Registros de texto e de localização de elementos:
====

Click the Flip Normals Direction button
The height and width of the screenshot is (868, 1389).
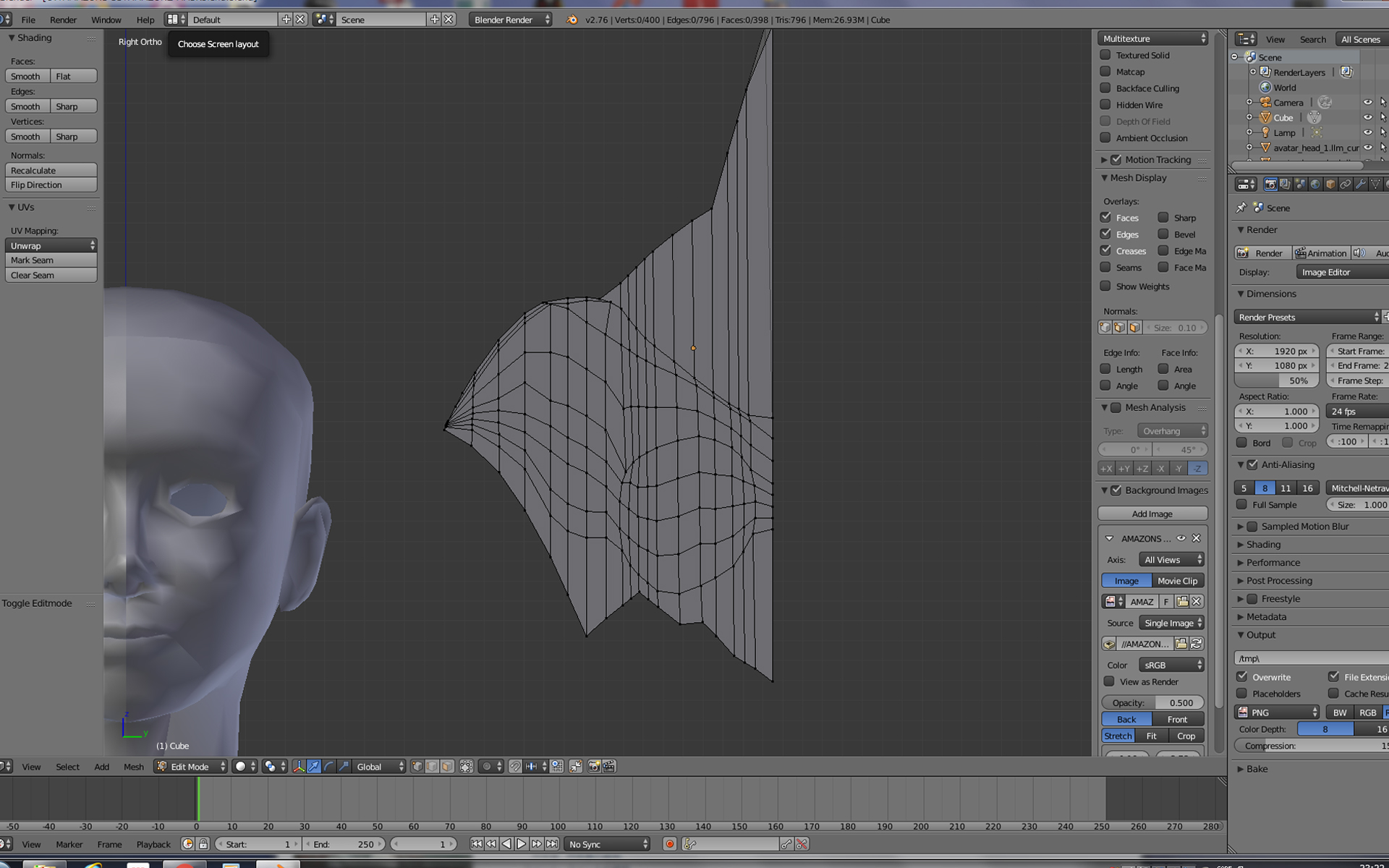click(x=51, y=184)
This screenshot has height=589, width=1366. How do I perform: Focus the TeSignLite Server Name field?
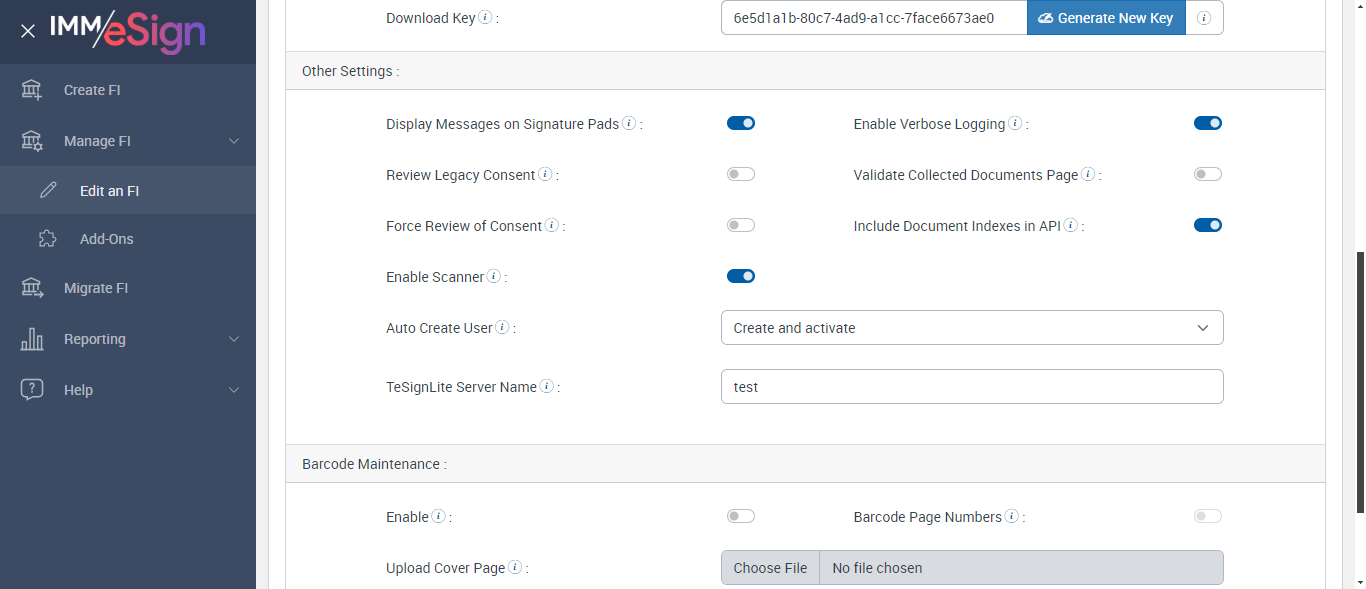coord(972,387)
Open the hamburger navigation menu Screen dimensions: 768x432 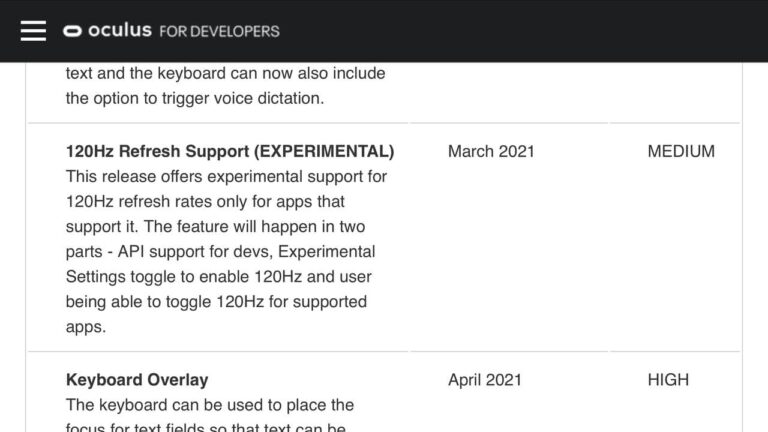coord(33,30)
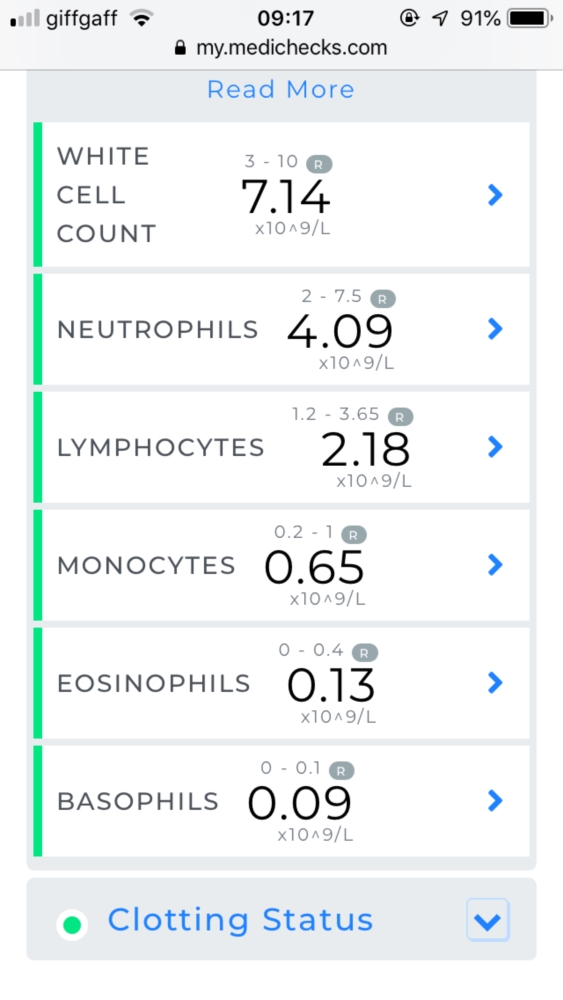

====

#### O que fazer:
Mostre todas as linhas dos dados em que aparece a palavra "width".

#### Resultado da tarefa:
The height and width of the screenshot is (868, 1389).
This screenshot has height=589, width=1366. How do I perform: Focus the TeSignLite Server Name field?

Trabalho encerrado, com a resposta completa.